With any pictures left out, restate word for word the lines in the listing below from the one holding "The image size" through the last.

(RECORDS TO USE Opens)

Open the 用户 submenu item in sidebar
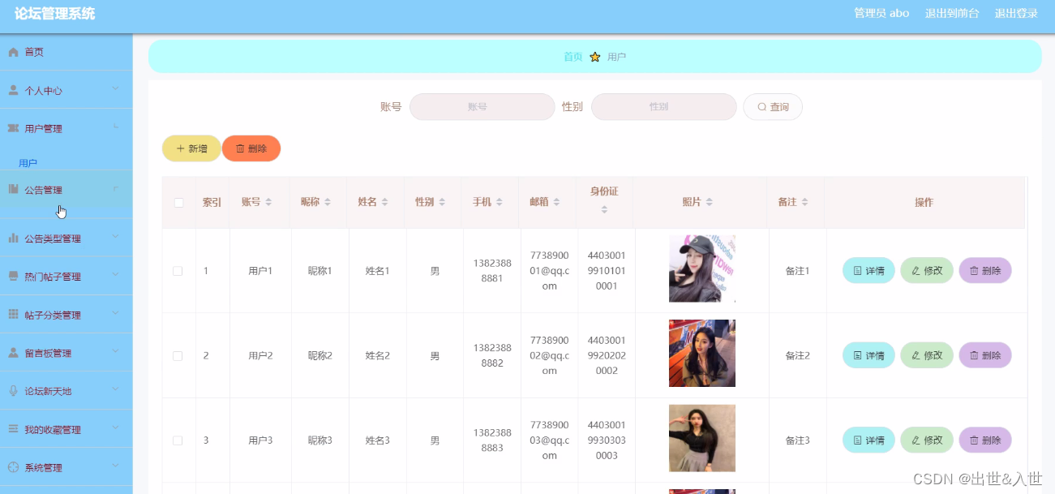This screenshot has width=1055, height=494. coord(28,163)
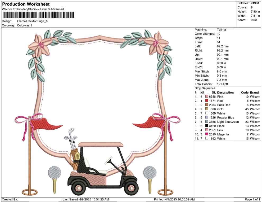Click the 1326 Powder Blue swatch
Viewport: 262px width, 202px height.
[x=207, y=117]
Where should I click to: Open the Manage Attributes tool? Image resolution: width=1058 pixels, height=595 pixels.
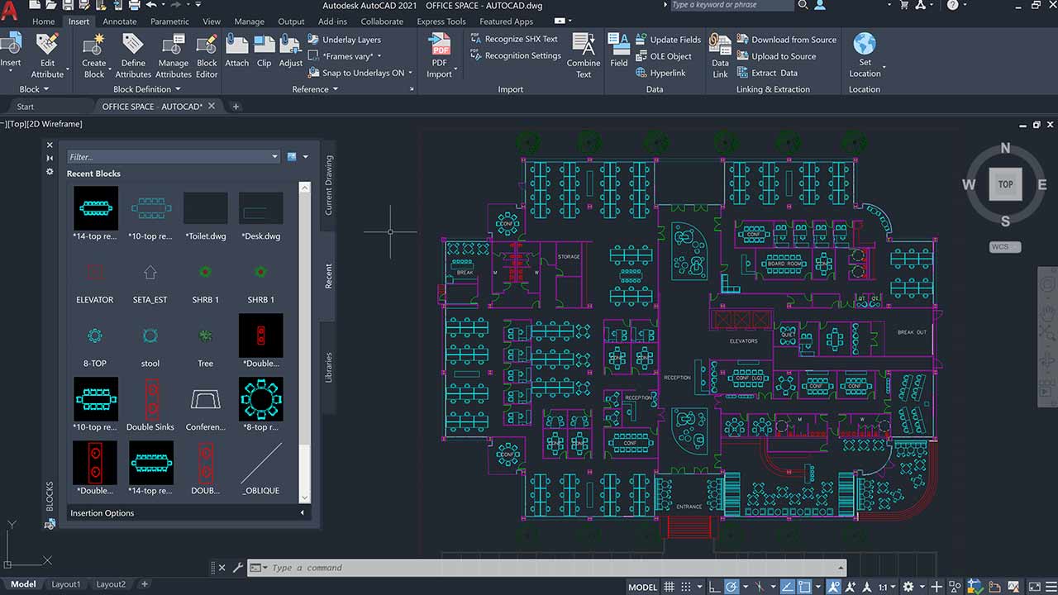pos(173,50)
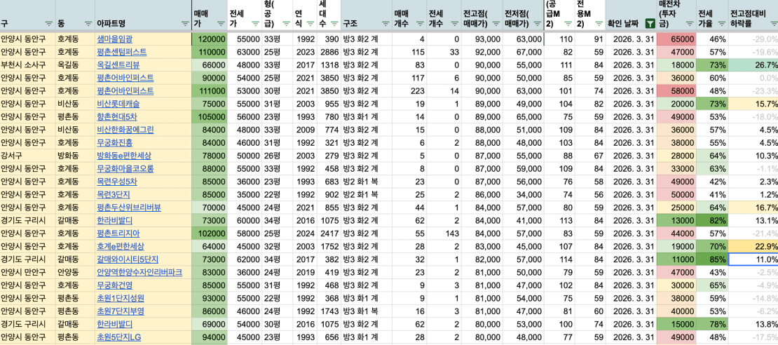Screen dimensions: 778x345
Task: Follow the 안양역한양수자인리버파크 link
Action: click(139, 272)
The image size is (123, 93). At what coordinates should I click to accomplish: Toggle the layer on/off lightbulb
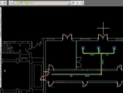click(15, 3)
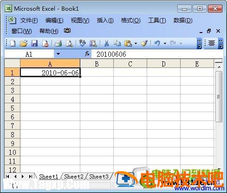Click the Save floppy disk icon
This screenshot has width=227, height=193.
coord(34,43)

(RECORDS TO USE Closes)

**RESPONSE TO THE EXERCISE**
The image size is (123, 93). At what coordinates should I click to accomplish: Toggle the layer on/off lightbulb
click(15, 3)
Click the Save floppy disk icon
This screenshot has width=227, height=193.
coord(34,43)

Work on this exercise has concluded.